A. Iron deficiency anaemia — start oral iron supplementation immediately
B. Anaemia of chronic disease — screen for occult inflammatory disease
C. Beta-thalassaemia trait — order HPLC for HbA2 quantification (diagnostic cutoff: HbA2 >3.5%)
D. Hereditary spherocytosis — order osmotic fragility test
Reveal Answer
Answer: C. Beta-thalassaemia trait — order HPLC for HbA2 quantification (diagnostic cutoff: HbA2 >3.5%)

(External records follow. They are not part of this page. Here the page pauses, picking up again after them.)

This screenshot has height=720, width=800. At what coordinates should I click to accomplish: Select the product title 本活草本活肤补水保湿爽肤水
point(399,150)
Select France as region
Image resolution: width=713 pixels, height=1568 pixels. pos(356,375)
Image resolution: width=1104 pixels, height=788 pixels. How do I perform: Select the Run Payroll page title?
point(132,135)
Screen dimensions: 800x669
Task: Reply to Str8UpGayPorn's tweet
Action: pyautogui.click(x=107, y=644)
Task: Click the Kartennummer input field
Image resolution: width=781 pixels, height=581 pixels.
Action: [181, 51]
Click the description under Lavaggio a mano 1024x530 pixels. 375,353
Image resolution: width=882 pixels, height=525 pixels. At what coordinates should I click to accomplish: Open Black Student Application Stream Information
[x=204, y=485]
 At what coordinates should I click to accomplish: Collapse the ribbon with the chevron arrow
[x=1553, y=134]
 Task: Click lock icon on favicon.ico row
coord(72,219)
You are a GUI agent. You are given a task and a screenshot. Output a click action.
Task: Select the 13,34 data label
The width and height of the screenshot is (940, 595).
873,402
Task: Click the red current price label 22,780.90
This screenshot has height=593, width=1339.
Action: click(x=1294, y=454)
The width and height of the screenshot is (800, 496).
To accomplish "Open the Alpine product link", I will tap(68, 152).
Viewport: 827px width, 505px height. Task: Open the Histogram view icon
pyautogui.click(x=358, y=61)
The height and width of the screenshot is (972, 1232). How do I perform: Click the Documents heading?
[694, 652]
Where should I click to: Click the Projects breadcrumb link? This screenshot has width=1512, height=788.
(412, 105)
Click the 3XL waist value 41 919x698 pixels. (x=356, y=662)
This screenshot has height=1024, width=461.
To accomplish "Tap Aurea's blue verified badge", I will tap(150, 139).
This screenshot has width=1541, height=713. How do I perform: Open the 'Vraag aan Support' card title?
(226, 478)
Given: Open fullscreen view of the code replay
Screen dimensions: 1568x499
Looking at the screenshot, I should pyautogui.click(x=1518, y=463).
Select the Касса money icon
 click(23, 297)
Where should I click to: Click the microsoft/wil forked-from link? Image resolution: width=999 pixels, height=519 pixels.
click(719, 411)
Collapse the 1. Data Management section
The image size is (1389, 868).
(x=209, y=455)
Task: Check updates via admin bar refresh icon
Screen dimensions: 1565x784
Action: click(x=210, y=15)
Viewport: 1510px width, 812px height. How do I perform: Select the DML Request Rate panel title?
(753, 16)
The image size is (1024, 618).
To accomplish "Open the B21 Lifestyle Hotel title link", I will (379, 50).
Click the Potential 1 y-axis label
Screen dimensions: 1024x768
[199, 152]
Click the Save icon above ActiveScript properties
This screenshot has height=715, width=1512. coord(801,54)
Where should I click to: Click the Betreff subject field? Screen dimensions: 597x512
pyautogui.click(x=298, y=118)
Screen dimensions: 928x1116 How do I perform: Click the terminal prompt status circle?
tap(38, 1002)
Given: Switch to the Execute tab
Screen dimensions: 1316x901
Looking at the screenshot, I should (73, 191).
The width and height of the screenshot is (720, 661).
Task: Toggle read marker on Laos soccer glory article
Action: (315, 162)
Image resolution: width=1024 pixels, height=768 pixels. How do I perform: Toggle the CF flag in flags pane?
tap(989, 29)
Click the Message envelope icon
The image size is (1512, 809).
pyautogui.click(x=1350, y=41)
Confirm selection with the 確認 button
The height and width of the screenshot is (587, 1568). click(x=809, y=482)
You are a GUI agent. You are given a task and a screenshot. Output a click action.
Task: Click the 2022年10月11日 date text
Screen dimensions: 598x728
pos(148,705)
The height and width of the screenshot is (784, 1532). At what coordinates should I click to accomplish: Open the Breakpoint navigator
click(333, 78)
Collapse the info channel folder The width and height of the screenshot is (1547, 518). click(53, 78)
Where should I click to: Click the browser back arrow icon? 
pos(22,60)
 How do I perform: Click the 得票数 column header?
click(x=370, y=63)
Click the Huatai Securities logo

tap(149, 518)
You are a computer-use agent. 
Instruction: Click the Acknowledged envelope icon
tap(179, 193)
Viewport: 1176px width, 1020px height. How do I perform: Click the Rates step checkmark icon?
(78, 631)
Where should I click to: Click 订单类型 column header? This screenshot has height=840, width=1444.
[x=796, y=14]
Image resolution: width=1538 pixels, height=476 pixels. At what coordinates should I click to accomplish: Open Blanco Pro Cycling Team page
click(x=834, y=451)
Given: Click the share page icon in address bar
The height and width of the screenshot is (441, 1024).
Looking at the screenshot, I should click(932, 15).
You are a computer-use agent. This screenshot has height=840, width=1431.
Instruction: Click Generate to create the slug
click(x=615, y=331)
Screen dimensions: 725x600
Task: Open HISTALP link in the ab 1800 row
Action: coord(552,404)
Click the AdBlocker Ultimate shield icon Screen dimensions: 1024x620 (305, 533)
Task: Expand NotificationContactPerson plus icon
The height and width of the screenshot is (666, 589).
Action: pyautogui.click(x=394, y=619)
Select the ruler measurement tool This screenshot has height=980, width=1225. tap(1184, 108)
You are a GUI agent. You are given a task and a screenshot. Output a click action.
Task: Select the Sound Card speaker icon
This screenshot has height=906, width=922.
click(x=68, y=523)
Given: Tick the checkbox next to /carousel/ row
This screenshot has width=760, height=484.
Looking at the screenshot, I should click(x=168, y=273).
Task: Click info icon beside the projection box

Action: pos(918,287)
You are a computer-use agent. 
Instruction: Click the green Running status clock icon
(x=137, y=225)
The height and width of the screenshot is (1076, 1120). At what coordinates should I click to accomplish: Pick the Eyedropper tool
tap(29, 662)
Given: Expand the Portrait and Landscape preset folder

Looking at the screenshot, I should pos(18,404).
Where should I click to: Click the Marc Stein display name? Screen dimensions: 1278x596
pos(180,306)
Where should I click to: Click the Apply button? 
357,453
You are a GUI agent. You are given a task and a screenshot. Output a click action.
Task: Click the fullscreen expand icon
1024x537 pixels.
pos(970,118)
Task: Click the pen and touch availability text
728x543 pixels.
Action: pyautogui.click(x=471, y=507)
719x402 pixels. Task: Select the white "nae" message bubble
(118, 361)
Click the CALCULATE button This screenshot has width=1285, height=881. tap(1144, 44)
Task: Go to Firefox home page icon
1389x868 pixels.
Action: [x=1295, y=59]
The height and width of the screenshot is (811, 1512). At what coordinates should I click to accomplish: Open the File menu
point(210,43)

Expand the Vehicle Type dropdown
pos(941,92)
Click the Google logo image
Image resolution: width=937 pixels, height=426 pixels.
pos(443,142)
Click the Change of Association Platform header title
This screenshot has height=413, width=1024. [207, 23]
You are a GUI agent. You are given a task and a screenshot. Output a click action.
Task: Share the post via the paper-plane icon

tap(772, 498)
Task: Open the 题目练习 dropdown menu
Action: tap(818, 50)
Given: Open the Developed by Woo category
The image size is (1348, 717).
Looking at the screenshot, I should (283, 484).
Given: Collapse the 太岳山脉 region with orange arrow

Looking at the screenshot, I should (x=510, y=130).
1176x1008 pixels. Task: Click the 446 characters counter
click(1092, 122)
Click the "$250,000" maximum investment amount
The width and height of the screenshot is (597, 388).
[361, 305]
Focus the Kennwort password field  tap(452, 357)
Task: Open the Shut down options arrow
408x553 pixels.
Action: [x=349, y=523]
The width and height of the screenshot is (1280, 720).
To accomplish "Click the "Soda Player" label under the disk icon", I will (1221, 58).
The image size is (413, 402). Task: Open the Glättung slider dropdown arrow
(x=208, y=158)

This is a classic thalassaemia trait presentation: disproportionate microcytosis (MCV 64) with MILD anaemia (Hb 11.2), ELEVATED RBC count (5.6 million — the marrow compensates with more but smaller cells), NORMAL ferritin (ruling out IDA), LOW RDW (12.6% — uniform microcytosis), and PROMINENT target cells on the smear. The Sindhi ethnic background raises prior probability (beta-thalassaemia trait prevalence ~3–5% in Sindhi and Gujarati populations). HPLC will show elevated HbA2 (>3.5%) and possibly mildly elevated HbF. The critical counselling implication: partner testing and genetic counselling before pregnancy. Iron therapy is NOT indicated — ferritin is normal and giving iron to a thalassaemia carrier without iron deficiency causes iron overload.